WASHINGTON: Thousands of pages of digital documents related to the 1963 assassination of President John F. Kennedy are now available for historians, conspiracy theorists and the merely curious, following orders from US President Donald Trump.
The president, shortly after taking office for his second term in January, signed an executive order directing national intelligence and other officials to quickly come up with a plan “for the full and complete release of all John F. Kennedy assassination records.”
The archives’ Kennedy assassination collection has more than six million pages of records, the vast majority of which had been declassified and made public before Trump’s order. Trump told reporters on Monday that 80,000 pages would be released on Tuesday. Justice Department lawyers got orders Monday evening to review the records for release. The digital documents did not start appearing until 7 p.m. (2300 GMT) Tuesday on a National Archives web page. As of 10:30 p.m. Tuesday (0230 GMT Wednesday), the National Archives had published 2,182 PDFs totaling 63,400 pages.
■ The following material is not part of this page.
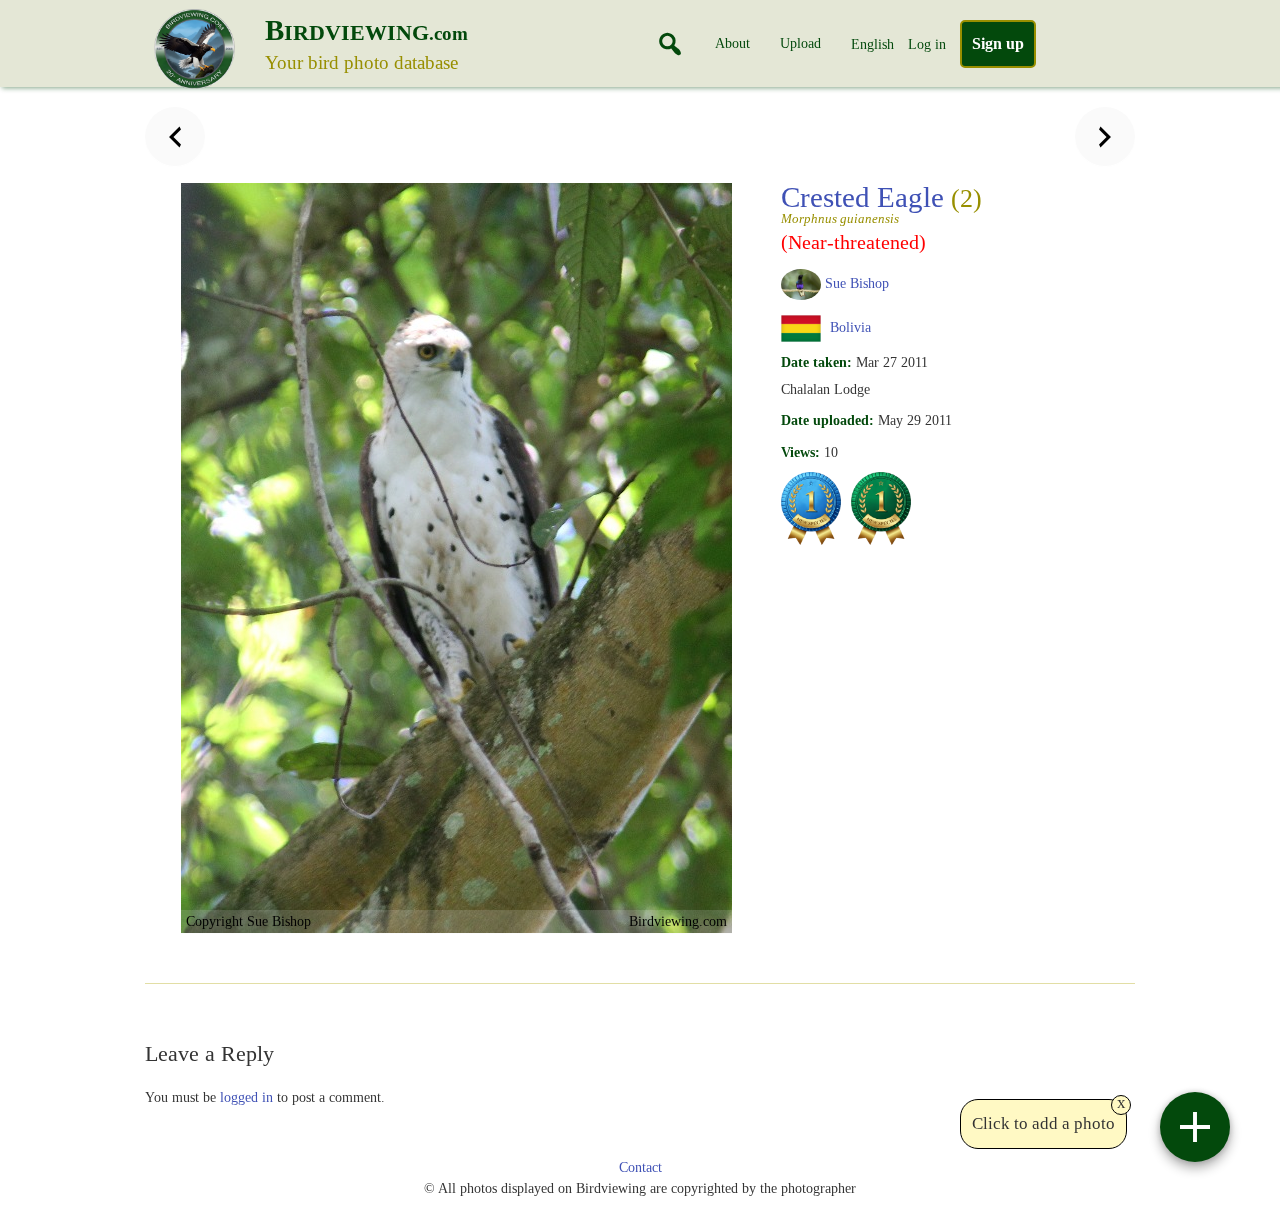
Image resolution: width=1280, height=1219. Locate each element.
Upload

The archives did not immediately respond on Wednesday to a request for comment on whether more documents would soon be released in response to a January order from Trump.
Kennedy’s murder has been attributed to a sole gunman, Lee Harvey Oswald. The Justice Department and other federal government bodies have reaffirmed that conclusion in the intervening decades. But polls show many Americans still believe his death was a result of a conspiracy.
“There will be people who will be looking at the records and seeing if there is any hint of any confirmation about their theory,” Larry Schnapf, an environmental lawyer who has researched the assassination and pushed the government to make public what it knows about what led up to the shooting in Dallas on a November afternoon six decades ago, said on Wednesday.
Schnapf, who stayed up until 4 a.m. poring over the documents, said that what he found as he went through them was less illuminating about Kennedy’s assassination than about US spy operations.
“It’s all about our government’s covert activities leading up to the assassination,” he said.
Department of Defense documents from 1963 that were among those released Tuesday covered the Cold War of the early 1960s and the US involvement in Latin America, trying to thwart Castro’s support of communists in other countries. One document released from January 1962 reveals details of a top-secret project called “Operation Mongoose,” or simply “the Cuban Project,” which was a CIA-led campaign of covert operations and sabotage against Cuba, authorized by Kennedy in 1961, aimed at removing the Castro regime.
Trump promised on the campaign trail to provide more transparency about Kennedy’s death. Upon taking office, he also ordered aides to present a plan for the release of records relating to the assassinations in 1968 of Robert F. Kennedy and Martin Luther King Jr.
Larry Sabato, head of the University of Virginia’s Center for Politics, said he advocates for transparency in Washington and noted previous administrations, including the Biden administration, have also released Kennedy assassination documents. But he added that even with the thousands of new documents, the public will still not know everything, as much evidence may have been destroyed throughout the decades.
The National Archives did not immediately respond to queries on Wednesday about whether plans for releasing documents on Robert F. Kennedy and Martin Luther King Jr had been developed or when such documents would be released.